Дикие звери
Такой же, как и я — подумала Вера. Она вновь попыталась прибавить ходу, но ноги предсказуемо не слушались. Если бы кто до войны сказал, что она будет по полчаса от булочной добираться до своего дома, подняла бы его на смех!
А сейчас она, лыжница, разрядница, призёр Спартакиады, еле плелась по заснеженной улице. Которую и улицей-то назвать можно было лишь отчасти. Сугробы вдоль домов по пояс. Позёмка из подворотен. Немного расчищенная добровольцами главная дорога. Теми, у кого ещё оставались хоть какие-то силы. Дорога, по которой меньше года назад ещё носились автомобили, а сейчас с трудом передвигались санки.
Санки, что волокли скелеты, обтянутые кожей. Зенитная батарея с Заячьего острова выпускала снаряды, не переставая. В небе дребезжала стая «Хейнкелей», кружась над центром города и сбрасывая «зажигалки».
Даже отсюда были слышны разрывы с Ораниенбаумского пятачка и форта Красная Горка.
Им вторила, вмёрзшая в снег у Кронштадта, «Аврора». Бешенный огонь сливался в какафонию, от которой в ушах звенело по нескольку часов после окончания стрельбы.
Ленинград, с безумной яростью дикого зверя, попавшего в капкан, отражал все атаки врага, рыча и ощерясь на весь белый свет.
Вера снова оглянулась на хищную тень. Расстояние слегка сократилось. До родного двора оставалось не более полукилометра, но сил двигаться уже не было. В глазах темнело, накатывала апатия и желание умереть.
Умереть. Вера аккуратно обогнула чей-то труп, валявшийся прямо посреди дороги.
Какая-то женщина, замотанная в несколько слоёв одежды под ватником. Слева и справа в сугробах лежали и другие мертвецы. Через пару дней их уберут, чтобы свезти на Пискарёвку. А пока до них нет никакого дела. Смерть стала настолько привычной за последний год, что на неё уже никто не обращал внимания.
Ходячие, пока ещё живые, мертвецы двигались, шатаясь, мимо окончательно мёртвых, заметаемых снегом. Лишь бесконечная канонада создавала эффект какого-то движения в мёртвецком, промороженном насквозь, городе.
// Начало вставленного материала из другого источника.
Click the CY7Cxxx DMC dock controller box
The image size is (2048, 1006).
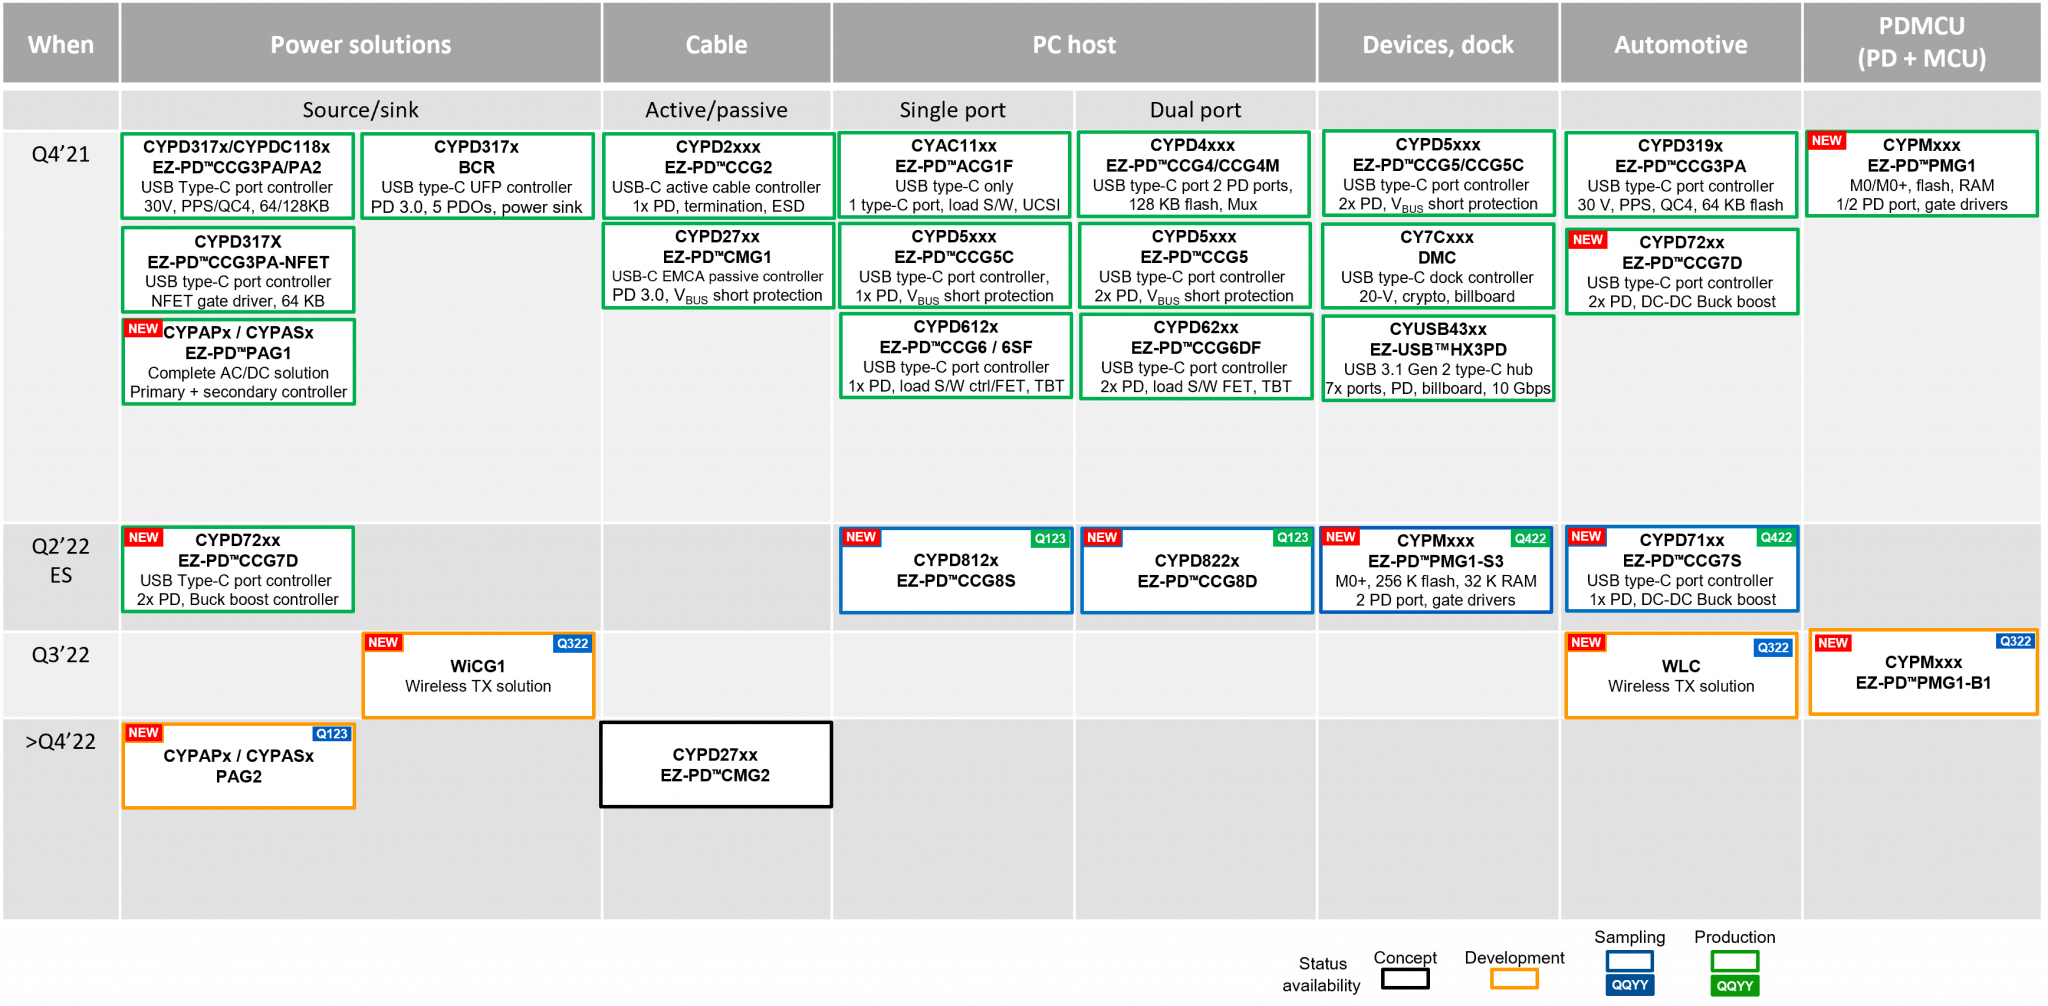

Пустом городе, изредка пересекаемом ходячим мертвецом, ковыляющим вразвалочку. А иногда двумя-тремя, волокущими санки. Санки с мертвецами.
В городе было съедено всё, что можно было съесть. Собаки, кошки, хомячки, морские свинки, попугаи, канарейки, аквариумные рыбки, черепашки простились с жизнью первыми. Потом пошли в ход голуби, воробьи, чайки, вороны, мыши, крысы.
Летом ещё можно было сварить дождевых червей и лягушек. А зимой нет. Зимой умирало больше скелетов, обтянутых кожей. Особенно мужчин.
Тело уже почти не слушалось Веру, но она всё двигалась вперёд, пошатываясь.
Преследователь не отставал. Женщина промокла насквозь. Организм, сожравший все мышцы за долгие месяцы истощения, сопротивлялся, ноги выгибались, как у тряпичной куклы.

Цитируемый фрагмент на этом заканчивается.